In general, he is not wrong about the profit thrust of the food industry and its emphasis therefore on highly processed food; nor about the possible dangers of eating so much processed food, and of the opposite good effects of a return to relatively unprocessed products.
But, aside from regulation of dangerous additives, I would hesitate to push for more government regulations. People buy junk food because they like it, despite the fact that it is not good for them, and they know it, and despite the fact that it costs a lot.
The junk food syndrome seems to me to relate to anomie, a loss of interest in life, a lack of energetic thrust into the future that is characteristic of the society as a whole.
There are intimations of suicidal boredom here that perhaps require multidisciplinary thinking to plumb.
The thrust of many professional nutritionists is to grants and salaries from the food industry. Government hands out grants to make food even less nutritious.
One group of “nutritionists” at Rutgers received a quarter of a million dollars from USDA a few years ago to “nutrify” Hostess Twinkies and related products, and has just written an article in Food Technology exploring the “nutrification” of the prepared frozen meals offered to center city children free by the National School Lunch Program.

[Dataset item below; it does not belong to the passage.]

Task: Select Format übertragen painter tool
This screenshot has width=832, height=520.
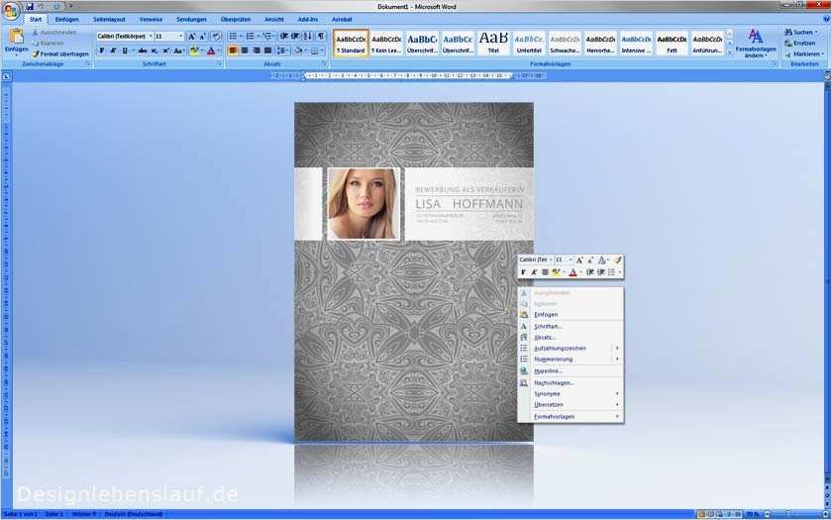Action: pos(59,53)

It is perfectly obvious to the writer, a food technologist and food service consultant, that it is possible to offer better food at a lower cost—with systems such as we have recommended for Stamford, Connecticut, but most school officials would rather wash their hands of the problem by farming it out to a big company. Indeed, many school boards as well as lazy executives have opted for the easy answer.
Soy products are not the answer—the incidence of bleeding hemorrhoids, etc. where quantities have been adopted makes it clear that as we consume them, the beans are not suitable as dietary mainstays.
The thrust of government activity, if it is to be anywhere, is in the nature of the research supported.
At a meeting on government sponsored food research a few months ago, in New Jersey, for the Institute of Food Technologists, researchers reported on armed forces food research aimed at more compact rations, on turning beef-fat fractions into cocoa-butter like material, on an assortment of really quite minor problems solved with exquisite and costly ingenuity. But nothing on improving the packaging and shipping of fresh food, particularly fruits and vegetables. Yet it is estimated that about half such food spoils on the way to the consumer. And the other half bears the cost of the spoilage.
Some of this may be explored in hearings by a Senate Committee later in the Spring. It is being initiated by George McGovern and Charles Percy and is being chaired by Dr. Jean Mayer.
Roslyn Willett
New York City
Daniel Zwerdling replies:
The federal government’s economic and political policies allowed and encouraged the food industrial complex to pervert the American food supply; the federal government could force the food industry to change that. FDA could ban harmful food additives. EPA and USDA could force farmers to shift from pesticides to biological farming methods. FTC could require food manufacturers to tell the truth in their advertisements for once, rather than hypnotizing the public with deceptive nonsense. FTC could break up food monopolies; Congress could help legislate non-agribusiness farms back into existence. Congress could fund real nutrition education programs in the schools, which teach students what foods are healthful to eat and which are not (rather than pass special legislation promoting junk food vending machines in school cafeterias)…. I could go on for pages. Will the federal government take these actions? That’s a whole different question, regarding the nature of the American political system and its corporate power and the alternatives, including revolution. The food industry, needless to say, will never transform the food supply on its own.
As for the nature of research: I’d surely love the government to figure out a way to raise and distribute to the public more fresh vegetables and fruits and whole grains and eggs and dairy products—rather than trying to pack those foods with fortification into a Hostess sugar- and fat-laden piece of junk. And why does the government pour its money into researching ways to cure disease, once we already have it—rather than researching how food causes disease, and how food could help prevent it?